■ Testo fornito
Si delega, si tende a garantire un servizio al più basso costo possibile. È chiaro che questo spesso  vuol dire avere un servizio di qualità scadente dove la persona disabile è assimilata a un pacco da spostare. Non si può dare la colpa al singolo operaio, lui è stato assunto come facchino per trasportare della merce, non è che ha fatto un corso di formazione per trasporto persone disabili. Bisognerebbe curare anche gli aspetti relazionali ed emotivi che un rapporto, anche estemporaneo, con la persona disabile può suscitare. Se questa cura non c’è, il servizio che  si realizza è alla fine asettico e un po’ più disumano, può creare separazione fra le persone piuttosto che integrazione nella vita normale.

Che cosa consiglieresti alle persone che si occupano in modo professionale di mobilità e turismo accessibile?

■ Dati mostrati
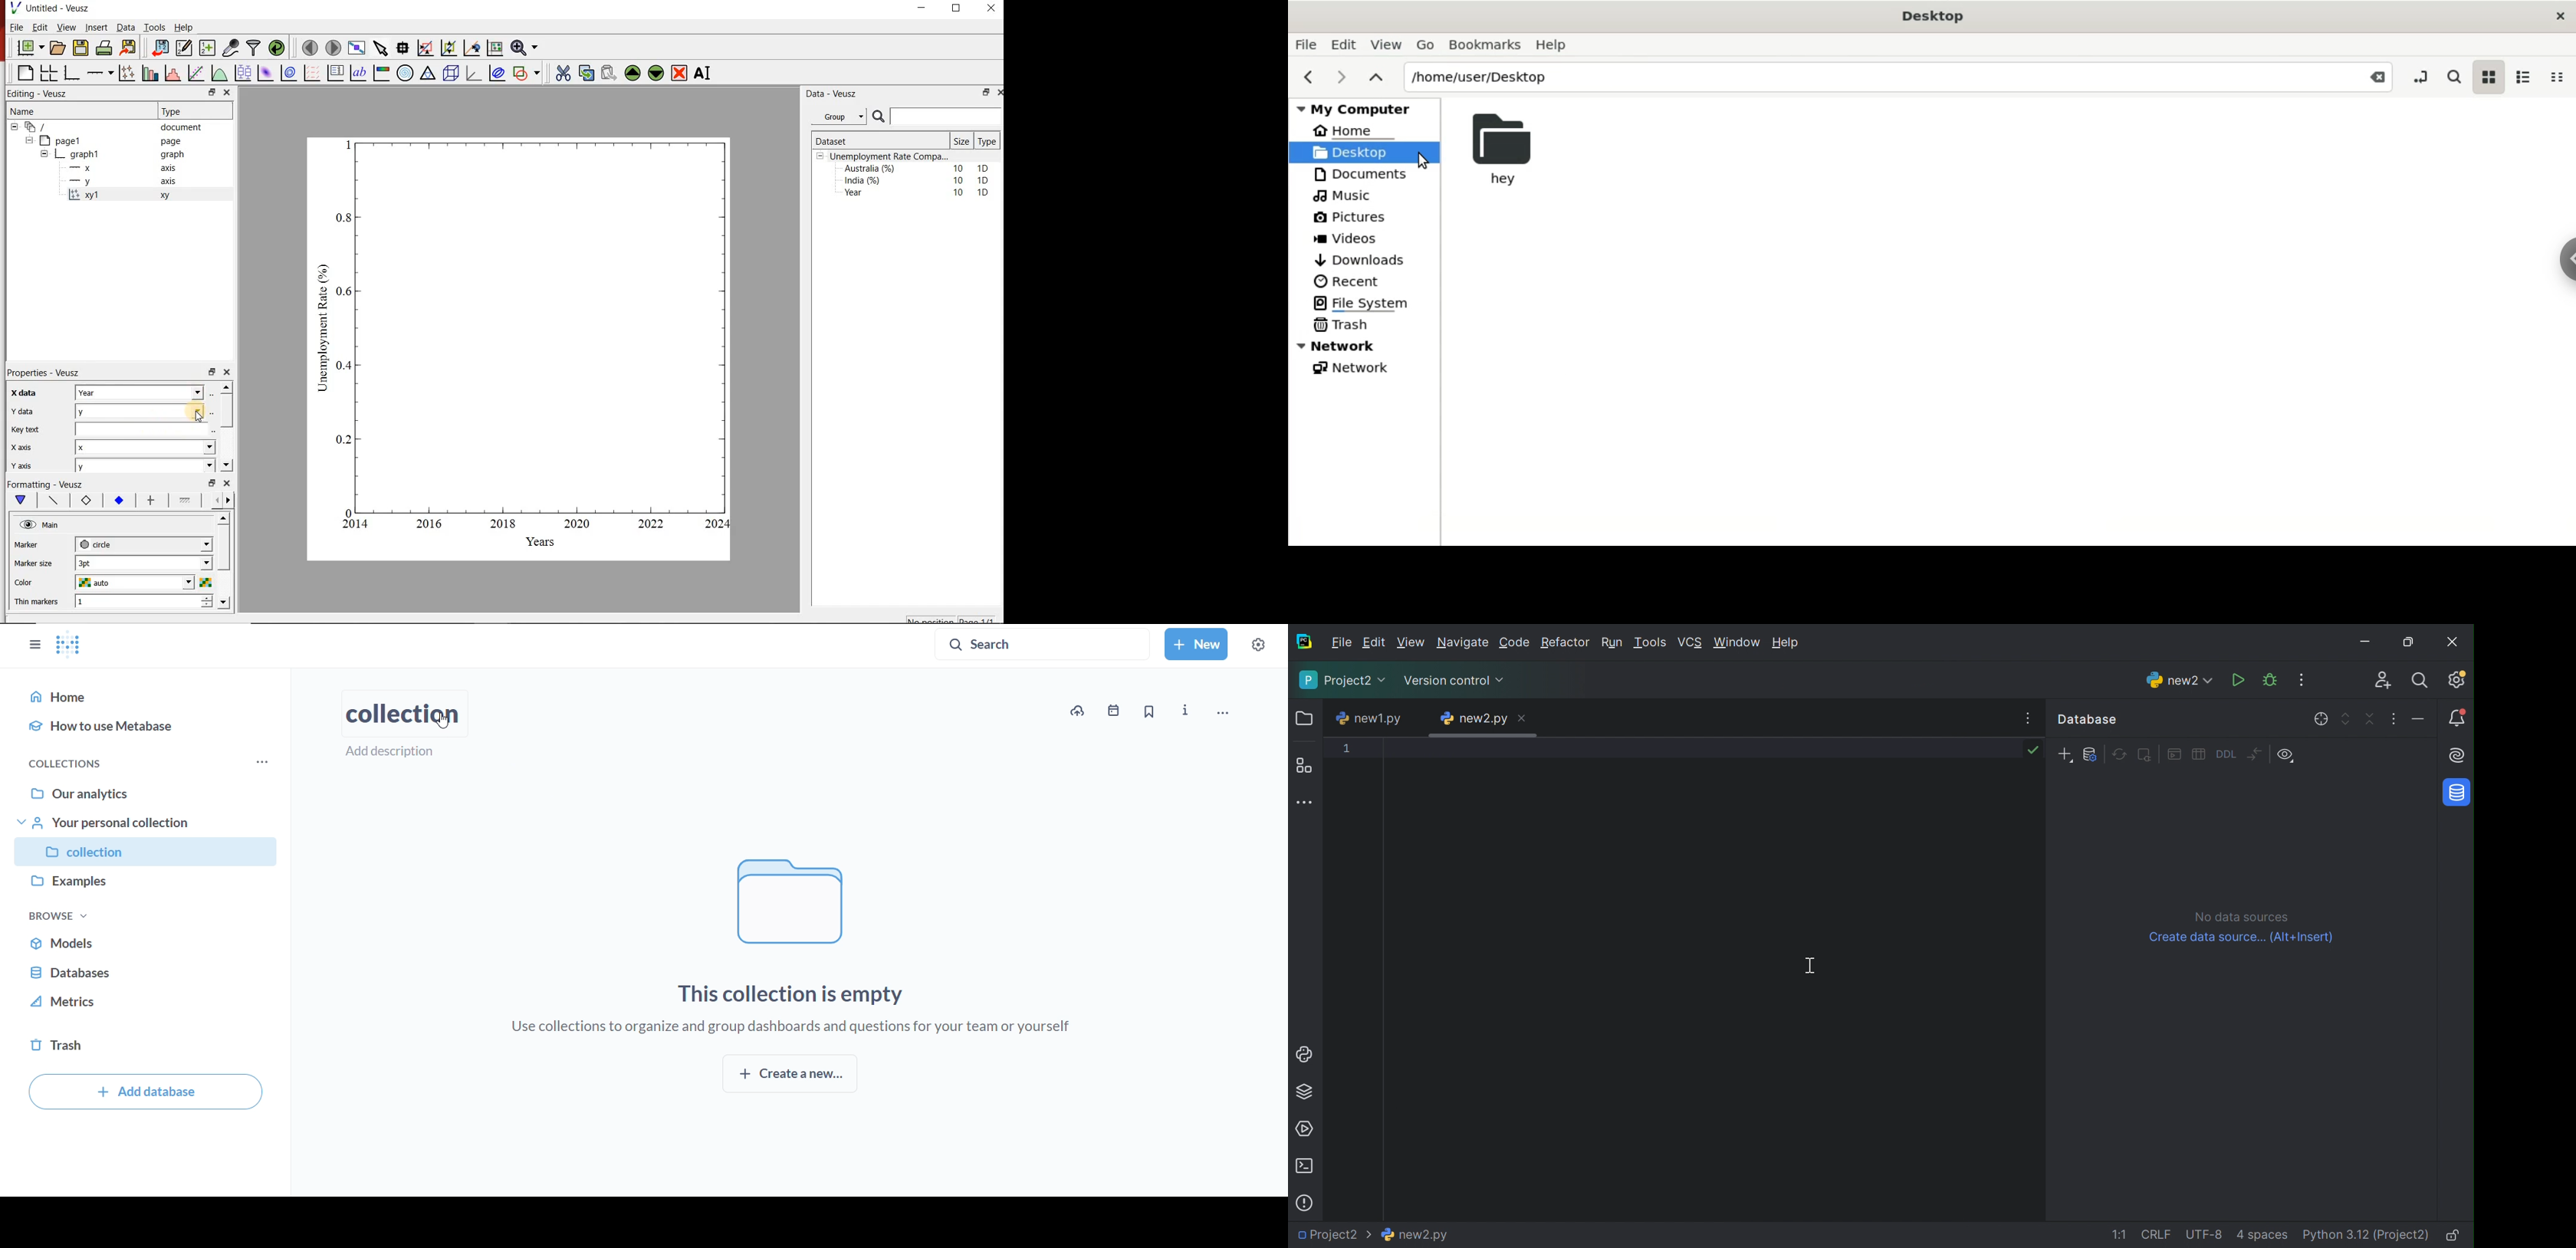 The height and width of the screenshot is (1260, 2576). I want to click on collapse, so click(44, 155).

■ I tuoi compiti
#1 Nel testo sul trasporto delle persone disabili, per quale lavoro è stato assunto il singolo operaio?
#2 Prosegui il testo sul trasporto delle persone disabili a partire dal punto in cui si interrompe.

■ Risposte per compito
#1 Come facchino, per trasportare della merce.

#2
Da parte di chi offre questi servizi consiglierei di fare molta attenzione a non creare ghetto. Di pensare e proporre occasioni di turismo e vacanza in tutte le situazioni normali e reali senza  considerare che i disabili debbano avere un loro posto speciale, una spiaggia solo per loro ecc. Mi piace andare in una situazione dove il rapporto fra persone, disabili e non, sia reale. Poi se ho degli amici disabili e voglio andare via con loro, bene, ma è una mia scelta e non perché sono costretta a farlo dalla mancanza di alternative.
Anche alle persone disabili direi di non fermarsi solo a queste corsie preferenziali, di considerare se stesse come persone che hanno diritto di provare a fare quello che vogliono veramente fare, senza darsi già dei limiti in anticipo perché come persone disabili non si può “avere delle pretese”. Questo è già sbagliato; è importante, invece, cercare di fare il massimo almeno per quello che riguarda i sogni e i desideri, poi ci pensa la vita reale a metterti dei limiti. Se i limiti ce li diamo già noi nella nostra testa abbiamo finito ogni discorso in partenza.

Trattati da Vip!

Intervista a Cristina Baggia

Muoversi: in due è meglio
Mi sono sempre mossa in treno. Una volta anche in corriera, in Umbria, perché volevamo visitare anche i paesi come Todi dove non arriva il treno.
Sono sempre andata via con Leda, mia amica dai tempi della scuola. Direi che è fondamentale andare via con una persona cara che sia disposta ad aiutarti di fronte alle occasioni impreviste, che abbia forza fisica e capacità e che sia disponibile.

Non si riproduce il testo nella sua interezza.